WHAT YOU SHOULD DO -
The answer must consist solely of the line that contains "The image size is (900, 468)." and all subsequent lines of the data, each reproduced exactly.

+-------+

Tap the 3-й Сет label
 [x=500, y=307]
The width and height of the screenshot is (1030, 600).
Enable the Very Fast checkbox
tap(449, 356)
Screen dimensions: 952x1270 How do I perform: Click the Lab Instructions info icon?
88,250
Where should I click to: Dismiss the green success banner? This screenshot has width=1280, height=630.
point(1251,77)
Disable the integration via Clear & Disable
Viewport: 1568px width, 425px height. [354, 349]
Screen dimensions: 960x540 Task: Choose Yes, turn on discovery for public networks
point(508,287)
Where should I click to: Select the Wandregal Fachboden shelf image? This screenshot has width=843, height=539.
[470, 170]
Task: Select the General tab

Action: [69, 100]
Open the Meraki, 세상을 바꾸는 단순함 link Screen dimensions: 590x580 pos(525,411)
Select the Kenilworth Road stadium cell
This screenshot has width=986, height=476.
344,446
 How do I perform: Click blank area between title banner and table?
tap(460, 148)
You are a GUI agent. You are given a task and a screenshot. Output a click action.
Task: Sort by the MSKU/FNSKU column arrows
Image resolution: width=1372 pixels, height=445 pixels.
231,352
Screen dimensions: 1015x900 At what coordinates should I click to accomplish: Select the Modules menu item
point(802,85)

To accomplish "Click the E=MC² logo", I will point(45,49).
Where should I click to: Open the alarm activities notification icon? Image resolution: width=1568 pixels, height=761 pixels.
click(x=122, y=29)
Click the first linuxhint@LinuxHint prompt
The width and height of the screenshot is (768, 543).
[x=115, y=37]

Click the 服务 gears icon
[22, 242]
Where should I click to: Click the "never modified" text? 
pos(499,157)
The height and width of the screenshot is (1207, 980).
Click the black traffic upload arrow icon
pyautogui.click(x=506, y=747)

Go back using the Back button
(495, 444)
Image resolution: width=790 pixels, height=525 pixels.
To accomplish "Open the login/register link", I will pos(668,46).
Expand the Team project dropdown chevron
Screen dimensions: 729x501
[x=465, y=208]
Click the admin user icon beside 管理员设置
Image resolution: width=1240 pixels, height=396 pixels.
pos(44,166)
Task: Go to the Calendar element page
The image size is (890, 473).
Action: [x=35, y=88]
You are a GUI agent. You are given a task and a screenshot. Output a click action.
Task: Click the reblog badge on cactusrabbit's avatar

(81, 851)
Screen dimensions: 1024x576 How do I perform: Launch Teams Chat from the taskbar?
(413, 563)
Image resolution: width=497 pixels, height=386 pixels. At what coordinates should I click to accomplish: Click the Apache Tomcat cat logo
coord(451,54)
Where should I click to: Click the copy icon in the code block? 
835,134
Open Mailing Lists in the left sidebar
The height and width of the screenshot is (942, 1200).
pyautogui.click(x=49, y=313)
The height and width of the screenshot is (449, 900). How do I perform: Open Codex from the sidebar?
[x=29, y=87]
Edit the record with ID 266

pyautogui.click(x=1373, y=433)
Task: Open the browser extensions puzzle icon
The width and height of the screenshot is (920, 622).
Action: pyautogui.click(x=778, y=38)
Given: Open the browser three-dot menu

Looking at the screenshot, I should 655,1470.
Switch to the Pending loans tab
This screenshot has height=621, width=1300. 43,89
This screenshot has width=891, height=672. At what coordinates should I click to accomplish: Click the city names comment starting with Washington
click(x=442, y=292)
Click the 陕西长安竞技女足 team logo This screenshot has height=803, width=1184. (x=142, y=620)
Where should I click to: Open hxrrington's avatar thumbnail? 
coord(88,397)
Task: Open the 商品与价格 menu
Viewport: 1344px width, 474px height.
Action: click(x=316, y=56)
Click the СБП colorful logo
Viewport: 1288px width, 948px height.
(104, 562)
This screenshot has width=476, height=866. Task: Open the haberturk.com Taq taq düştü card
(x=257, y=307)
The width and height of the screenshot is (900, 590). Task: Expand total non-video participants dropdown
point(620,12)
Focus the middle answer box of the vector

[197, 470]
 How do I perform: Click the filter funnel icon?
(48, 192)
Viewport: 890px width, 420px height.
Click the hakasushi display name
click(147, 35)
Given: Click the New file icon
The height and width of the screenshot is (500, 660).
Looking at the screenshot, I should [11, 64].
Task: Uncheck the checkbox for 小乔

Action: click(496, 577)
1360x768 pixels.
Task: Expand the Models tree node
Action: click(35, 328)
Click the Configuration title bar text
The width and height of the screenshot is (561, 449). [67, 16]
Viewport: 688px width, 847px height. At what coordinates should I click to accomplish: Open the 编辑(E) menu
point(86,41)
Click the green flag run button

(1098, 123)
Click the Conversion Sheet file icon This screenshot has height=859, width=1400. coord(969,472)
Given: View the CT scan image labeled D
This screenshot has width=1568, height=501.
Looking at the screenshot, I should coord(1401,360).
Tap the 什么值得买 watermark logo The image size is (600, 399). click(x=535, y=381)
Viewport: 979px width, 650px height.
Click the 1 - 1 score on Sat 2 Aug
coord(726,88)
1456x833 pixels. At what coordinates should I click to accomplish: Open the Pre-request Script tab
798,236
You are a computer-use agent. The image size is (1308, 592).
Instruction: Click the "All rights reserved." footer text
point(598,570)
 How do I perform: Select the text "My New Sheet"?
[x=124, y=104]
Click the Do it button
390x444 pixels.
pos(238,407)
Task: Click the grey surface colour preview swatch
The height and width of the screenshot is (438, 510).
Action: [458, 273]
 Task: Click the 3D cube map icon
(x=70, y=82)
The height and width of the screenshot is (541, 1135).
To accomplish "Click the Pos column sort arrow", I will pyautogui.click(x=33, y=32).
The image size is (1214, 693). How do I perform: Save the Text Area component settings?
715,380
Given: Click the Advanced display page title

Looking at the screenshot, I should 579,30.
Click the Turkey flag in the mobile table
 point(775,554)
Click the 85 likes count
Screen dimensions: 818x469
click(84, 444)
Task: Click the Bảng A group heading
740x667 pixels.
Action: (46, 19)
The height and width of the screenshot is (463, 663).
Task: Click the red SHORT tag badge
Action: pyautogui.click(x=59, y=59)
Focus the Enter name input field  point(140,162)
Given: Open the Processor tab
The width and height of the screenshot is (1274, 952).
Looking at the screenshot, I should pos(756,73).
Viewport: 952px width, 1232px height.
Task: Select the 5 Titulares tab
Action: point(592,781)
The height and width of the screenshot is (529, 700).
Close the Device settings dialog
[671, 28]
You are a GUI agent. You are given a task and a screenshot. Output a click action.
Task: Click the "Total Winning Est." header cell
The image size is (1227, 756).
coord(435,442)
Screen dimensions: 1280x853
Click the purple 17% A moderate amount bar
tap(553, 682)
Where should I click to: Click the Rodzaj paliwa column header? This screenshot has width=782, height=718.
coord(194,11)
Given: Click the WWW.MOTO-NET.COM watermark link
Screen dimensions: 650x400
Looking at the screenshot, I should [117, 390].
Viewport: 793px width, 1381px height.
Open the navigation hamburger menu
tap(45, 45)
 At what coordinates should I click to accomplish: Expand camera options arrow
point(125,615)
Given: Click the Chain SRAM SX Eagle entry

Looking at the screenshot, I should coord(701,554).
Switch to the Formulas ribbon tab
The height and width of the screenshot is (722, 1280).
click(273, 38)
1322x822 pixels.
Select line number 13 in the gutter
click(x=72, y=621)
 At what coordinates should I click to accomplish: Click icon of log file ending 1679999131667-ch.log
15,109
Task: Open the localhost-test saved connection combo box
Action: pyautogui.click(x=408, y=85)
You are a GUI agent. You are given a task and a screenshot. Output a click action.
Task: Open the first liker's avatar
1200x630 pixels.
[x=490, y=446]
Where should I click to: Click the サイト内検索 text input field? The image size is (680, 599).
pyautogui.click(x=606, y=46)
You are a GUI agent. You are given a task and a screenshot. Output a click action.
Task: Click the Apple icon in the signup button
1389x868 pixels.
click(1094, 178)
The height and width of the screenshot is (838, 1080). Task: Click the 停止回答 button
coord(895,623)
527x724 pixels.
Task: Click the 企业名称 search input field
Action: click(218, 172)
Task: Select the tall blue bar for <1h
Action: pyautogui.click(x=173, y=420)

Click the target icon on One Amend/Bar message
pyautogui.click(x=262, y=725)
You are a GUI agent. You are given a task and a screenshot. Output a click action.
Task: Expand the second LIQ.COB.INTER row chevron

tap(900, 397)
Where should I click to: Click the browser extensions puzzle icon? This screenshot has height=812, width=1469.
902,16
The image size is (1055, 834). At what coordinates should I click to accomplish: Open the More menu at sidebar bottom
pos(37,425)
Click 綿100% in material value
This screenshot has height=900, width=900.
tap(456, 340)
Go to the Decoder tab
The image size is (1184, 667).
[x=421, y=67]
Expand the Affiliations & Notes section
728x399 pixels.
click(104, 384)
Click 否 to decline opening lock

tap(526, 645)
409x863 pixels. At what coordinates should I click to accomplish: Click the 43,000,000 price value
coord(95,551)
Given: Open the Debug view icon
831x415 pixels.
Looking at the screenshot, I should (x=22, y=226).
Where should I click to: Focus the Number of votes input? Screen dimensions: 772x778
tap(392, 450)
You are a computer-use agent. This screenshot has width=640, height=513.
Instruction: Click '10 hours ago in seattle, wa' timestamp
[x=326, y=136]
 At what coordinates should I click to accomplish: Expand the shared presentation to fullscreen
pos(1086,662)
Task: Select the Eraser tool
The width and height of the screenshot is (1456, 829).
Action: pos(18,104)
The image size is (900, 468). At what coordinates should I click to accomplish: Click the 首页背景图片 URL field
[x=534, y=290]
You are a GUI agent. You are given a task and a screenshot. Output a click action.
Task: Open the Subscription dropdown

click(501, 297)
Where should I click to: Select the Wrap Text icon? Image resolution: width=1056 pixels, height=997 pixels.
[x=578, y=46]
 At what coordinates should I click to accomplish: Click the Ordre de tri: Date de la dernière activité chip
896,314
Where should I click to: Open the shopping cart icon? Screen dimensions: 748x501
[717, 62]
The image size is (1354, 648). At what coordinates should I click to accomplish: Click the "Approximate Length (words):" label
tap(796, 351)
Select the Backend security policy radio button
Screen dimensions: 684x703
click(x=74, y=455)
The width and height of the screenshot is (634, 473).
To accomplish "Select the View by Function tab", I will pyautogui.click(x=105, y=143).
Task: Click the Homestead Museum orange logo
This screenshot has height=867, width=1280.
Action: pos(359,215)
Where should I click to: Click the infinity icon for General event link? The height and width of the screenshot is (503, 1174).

+-------+

ANSWER TO THIS EXERCISE -
The image size is (900, 468). At what coordinates should I click to accomplish: Click the 首页背景图片 URL field
[x=534, y=290]
You are a GUI agent. You are given a task and a screenshot. Output a click action.
Task: Open the Subscription dropdown

click(501, 297)
Where should I click to: Select the Wrap Text icon? Image resolution: width=1056 pixels, height=997 pixels.
[x=578, y=46]
 At what coordinates should I click to accomplish: Click the Ordre de tri: Date de la dernière activité chip
896,314
Where should I click to: Open the shopping cart icon? Screen dimensions: 748x501
[717, 62]
The image size is (1354, 648). At what coordinates should I click to accomplish: Click the "Approximate Length (words):" label
tap(796, 351)
Select the Backend security policy radio button
Screen dimensions: 684x703
click(x=74, y=455)
The width and height of the screenshot is (634, 473).
To accomplish "Select the View by Function tab", I will pyautogui.click(x=105, y=143).
Task: Click the Homestead Museum orange logo
This screenshot has height=867, width=1280.
Action: pos(359,215)
Where should I click to: Click the infinity icon for General event link? The height and width of the screenshot is (503, 1174).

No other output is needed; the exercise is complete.